Hemoglobin levels were significantly lower on admission compared to resolution and stable phases (median 12.1 g/dl [interquartile ranges 11.2–12.7], vs 13.5 [12.4–14.3] vs 13.4 [12.7–14.08], respectively p = 0.002), whereas EPO was significantly higher on admission compared to resolution and stable phases. A negative association between Hb and IL-6 and a positive association between EPO and IL-6 were observed only during the acute phase of exacerbation. EPO and Hb were negatively associated during the acute phase, whereas they were positively associated during discharge and stable phase.

Conclusions

In this observational study we have shown that during admission for ECOPD Hb levels are decreased and EPO levels are increased. We have also identified a negative association between Hb and EPO. The above association is mainly related to increased IL-6 levels, indicating a possible EPO resistance through the mechanism of increased systemic inflammatory process.

Introduction

Anemia of chronic disease (ACD) is immune driven and mainly inflammatory in nature. Three possible mechanisms are thought to lead to ACD: shortened RBC survival, iron homeostasis dysregulation, and impaired bone marrow erythropoietic response [1]. Several cytokines and chemokines are involved in the aforementioned mechanisms and interfere in haematopoiesis, having a key role in ACD. The physiologic regulator of red cell production, erythropoietin (EPO), is produced and released by peritubular capillary lining kidney cells [1]. EPO governs day-to-day production of red cells and ambient levels of hormone are measurable in plasma.

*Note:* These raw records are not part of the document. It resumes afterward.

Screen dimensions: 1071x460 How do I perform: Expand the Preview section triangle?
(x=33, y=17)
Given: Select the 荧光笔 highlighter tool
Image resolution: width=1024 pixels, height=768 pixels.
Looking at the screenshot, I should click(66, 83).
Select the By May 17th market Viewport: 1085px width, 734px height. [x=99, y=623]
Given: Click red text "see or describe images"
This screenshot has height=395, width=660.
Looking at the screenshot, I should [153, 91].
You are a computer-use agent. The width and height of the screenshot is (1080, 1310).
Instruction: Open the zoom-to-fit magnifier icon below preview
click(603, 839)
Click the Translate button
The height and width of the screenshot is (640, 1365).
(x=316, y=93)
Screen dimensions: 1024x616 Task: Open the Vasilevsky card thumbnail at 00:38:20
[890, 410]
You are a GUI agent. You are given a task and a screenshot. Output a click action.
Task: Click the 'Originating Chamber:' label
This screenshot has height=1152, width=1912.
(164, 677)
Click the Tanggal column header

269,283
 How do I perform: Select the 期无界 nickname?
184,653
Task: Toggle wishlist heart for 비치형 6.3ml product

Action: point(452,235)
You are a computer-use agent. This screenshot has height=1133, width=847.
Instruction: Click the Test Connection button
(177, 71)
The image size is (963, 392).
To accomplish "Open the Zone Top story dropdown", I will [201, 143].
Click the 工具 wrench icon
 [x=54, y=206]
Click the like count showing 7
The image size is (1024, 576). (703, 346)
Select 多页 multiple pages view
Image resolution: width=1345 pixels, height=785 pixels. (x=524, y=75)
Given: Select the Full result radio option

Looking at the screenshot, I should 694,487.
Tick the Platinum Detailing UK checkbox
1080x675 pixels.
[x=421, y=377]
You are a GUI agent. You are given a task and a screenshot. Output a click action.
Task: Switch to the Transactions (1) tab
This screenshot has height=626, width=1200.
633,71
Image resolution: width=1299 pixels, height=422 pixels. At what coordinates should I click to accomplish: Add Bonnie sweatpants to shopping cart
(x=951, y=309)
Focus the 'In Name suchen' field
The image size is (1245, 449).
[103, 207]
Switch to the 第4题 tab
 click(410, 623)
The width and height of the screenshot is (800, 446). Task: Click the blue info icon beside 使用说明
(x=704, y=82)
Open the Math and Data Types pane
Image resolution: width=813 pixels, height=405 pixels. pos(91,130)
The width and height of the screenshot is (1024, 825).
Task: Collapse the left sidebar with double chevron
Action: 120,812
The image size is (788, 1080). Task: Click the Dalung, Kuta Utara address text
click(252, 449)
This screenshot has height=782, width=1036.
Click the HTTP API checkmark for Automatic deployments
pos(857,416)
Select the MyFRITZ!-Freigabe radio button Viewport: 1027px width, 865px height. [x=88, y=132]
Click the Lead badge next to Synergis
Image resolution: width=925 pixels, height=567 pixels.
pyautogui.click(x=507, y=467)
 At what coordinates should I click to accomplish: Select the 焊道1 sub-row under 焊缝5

Chronic obstructive pulmonary disease (COPD) profoundly affects mortality and morbidity worldwide [2]. Exacerbations of COPD (ECOPD) are associated with worsening of lung function, decreased quality of life, increased systemic inflammation and have a significant impact on survival [3]. During ECOPD there is an up-regulation of airway and systemic inflammation [4], associated with an increase of various biomarkers compared to stable disease [5]. However, several aspects related to the mechanisms of increased systemic inflammation and its consequences during ECOPD remain speculative.

Polycythemia is present in a fraction of untreated hypoxemic COPD patients, while anemia represents a more common problem and is related to poorer prognosis [6]. Moreover, systemic inflammation may represent a possible cause of anemia [7]. Previous data support that anemic patients with COPD present high EPO levels, suggestive of EPO resistance, possibly mediated through inflammatory mechanisms [8].

The aim of the present study was to evaluate the levels of hemoglobin, EPO and biomarkers of systemic inflammation in patients hospitalized for ECOPD, during the acute phase, on resolution and on stable condition. We hypothesized that the increased inflammatory burden during the acute phase of ECOPD would be associated with a decrease in hemoglobin levels, despite the presence of high EPO levels. Possible associations between hemoglobin, EPO and systemic inflammation in the acute and recovery phases of ECOPD were further evaluated.